Jacques Lusseyran : Et la lumière fut

mardi 17 février 2015, par Madeleine Rebaudières

Éditions du Félin, 2008

Jacques Lusseyran a écrit cette autobiographie en 1961, pour ses étudiants du Hollin’s College de Virginie. Il y raconte « l’eau claire » de son enfance heureuse à Paris où il nait en 1924, de parents scientifiques, aimants et attentifs : « une armure magique qui, une fois posée sur vos épaules, peut être transportée à travers votre existence entière ».

A la fin des vacances de Pâques de 1932 dans le petit village où habitaient ses grands-parents, au moment de partir, on le cherchait, il était seul dans un coin, il pleurait : « La nouvelle venait de m’être rapportée, je ne savais comment. Mais elle était certaine. Le soleil sur les allées… tous ces objets qui peuplaient mes yeux étaient dans mes yeux pour la dernière fois. Et je le savais. » [...] « Trois semaines plus tard, c’était vrai. » A l’école de la rue Cler, bousculé par un camarade de classe, il tombe contre le bureau du maître, ses lunettes de myope lui arrachent l’œil droit, il perd la vue des deux yeux, il n’a pas huit ans.

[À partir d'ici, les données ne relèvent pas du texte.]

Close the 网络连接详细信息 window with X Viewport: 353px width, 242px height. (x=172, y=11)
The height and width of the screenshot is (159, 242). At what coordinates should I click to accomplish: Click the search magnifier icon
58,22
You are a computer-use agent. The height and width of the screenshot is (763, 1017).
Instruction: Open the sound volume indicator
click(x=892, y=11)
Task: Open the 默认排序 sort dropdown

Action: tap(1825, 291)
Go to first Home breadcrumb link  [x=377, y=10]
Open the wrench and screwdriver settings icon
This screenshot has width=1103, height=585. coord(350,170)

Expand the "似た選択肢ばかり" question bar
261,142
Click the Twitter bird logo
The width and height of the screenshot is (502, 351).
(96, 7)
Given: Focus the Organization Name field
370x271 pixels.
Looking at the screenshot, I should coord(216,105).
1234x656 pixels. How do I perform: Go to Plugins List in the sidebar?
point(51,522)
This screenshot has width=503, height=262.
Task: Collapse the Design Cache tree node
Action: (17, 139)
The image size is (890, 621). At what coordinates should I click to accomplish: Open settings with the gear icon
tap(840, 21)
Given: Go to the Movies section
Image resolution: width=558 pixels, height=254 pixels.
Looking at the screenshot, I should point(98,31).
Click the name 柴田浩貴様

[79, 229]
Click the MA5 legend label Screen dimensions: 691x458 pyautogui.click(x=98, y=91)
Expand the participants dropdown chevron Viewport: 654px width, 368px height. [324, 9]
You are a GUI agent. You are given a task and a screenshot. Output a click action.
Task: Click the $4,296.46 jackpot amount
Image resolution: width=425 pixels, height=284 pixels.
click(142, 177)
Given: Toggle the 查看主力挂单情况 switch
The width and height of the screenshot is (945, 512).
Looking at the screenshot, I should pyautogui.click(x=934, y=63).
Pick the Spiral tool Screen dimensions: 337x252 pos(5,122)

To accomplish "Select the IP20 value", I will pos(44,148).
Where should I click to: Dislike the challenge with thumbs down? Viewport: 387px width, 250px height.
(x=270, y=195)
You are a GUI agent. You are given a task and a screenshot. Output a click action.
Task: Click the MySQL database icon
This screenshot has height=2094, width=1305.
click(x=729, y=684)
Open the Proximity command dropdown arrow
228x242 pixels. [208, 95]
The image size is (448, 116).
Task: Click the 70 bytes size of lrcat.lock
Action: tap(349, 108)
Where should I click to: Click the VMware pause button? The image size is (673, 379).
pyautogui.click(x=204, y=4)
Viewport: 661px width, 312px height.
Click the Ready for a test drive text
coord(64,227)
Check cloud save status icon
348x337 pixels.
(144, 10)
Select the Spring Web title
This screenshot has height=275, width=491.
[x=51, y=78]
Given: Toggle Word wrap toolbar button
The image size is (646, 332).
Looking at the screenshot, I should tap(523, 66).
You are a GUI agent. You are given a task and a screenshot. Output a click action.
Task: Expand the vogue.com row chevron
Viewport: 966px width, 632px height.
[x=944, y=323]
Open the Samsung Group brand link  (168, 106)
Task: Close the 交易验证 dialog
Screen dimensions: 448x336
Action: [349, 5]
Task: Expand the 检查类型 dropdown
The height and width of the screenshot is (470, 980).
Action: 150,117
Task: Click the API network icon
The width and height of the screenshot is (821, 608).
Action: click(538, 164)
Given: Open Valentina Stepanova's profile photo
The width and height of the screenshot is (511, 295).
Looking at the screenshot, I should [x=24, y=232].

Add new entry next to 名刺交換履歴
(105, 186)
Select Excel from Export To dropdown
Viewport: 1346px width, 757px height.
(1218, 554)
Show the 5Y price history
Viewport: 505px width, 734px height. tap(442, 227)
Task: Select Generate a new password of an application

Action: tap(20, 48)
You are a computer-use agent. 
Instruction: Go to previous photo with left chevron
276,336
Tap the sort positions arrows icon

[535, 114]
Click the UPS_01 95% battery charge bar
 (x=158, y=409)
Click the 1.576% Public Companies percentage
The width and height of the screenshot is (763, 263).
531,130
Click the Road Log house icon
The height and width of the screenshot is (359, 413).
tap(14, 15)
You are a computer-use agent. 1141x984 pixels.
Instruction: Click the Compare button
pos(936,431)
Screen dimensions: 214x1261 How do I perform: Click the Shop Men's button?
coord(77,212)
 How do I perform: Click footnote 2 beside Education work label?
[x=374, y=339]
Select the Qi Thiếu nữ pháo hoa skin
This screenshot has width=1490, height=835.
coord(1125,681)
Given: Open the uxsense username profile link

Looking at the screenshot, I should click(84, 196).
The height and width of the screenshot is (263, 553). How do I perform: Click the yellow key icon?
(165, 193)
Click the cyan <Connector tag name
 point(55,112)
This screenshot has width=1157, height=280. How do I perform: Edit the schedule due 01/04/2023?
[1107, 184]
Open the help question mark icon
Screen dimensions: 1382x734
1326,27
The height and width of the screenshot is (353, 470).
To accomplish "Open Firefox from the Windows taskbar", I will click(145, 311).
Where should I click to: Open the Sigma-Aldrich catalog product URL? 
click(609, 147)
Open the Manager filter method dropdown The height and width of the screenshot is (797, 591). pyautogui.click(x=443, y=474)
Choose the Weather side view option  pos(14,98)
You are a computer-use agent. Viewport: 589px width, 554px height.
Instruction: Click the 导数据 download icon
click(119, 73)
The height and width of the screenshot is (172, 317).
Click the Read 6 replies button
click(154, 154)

Ce qui suit est proprement stupéfiant. « Je me suis mis à regarder de plus près. Non pas plus près des choses mais plus près de moi. A regarder de l’intérieur, vers l’intérieur… Cessant de mendier aux passants le soleil, je me retournai d’un coup et je le vis de nouveau : il éclatait là dans ma tête… Je voyais la lumière. C’était un rêve, c’était un enchantement, c’était comme une magie. » Tout devenait coloré. « Les sons me traversaient. Ils me donnaient ma position dans l’espace, ils me reliaient aux choses. »

Il retourne à l’école avec sa machine à écrire en braille et fait des études très brillantes, ses parents ont décidé qu’il n’irait pas dans une institution pour aveugles. Son père l’emmène aux meilleurs concerts de Paris. Adepte de l’anthroposophe Rudolf Steiner, il lui fait visiter le Goetheanum près de Bâle, où il assiste à une séance d’eurythmie qui réconcilie la parole et le mouvement. Il est subjugué par la langue allemande et par l’Allemagne. Déjà polyglotte et féru de philosophie, il se plonge dans l’étude. Et il a son ami Jean avec qui il partage tout et fait beaucoup de montagne.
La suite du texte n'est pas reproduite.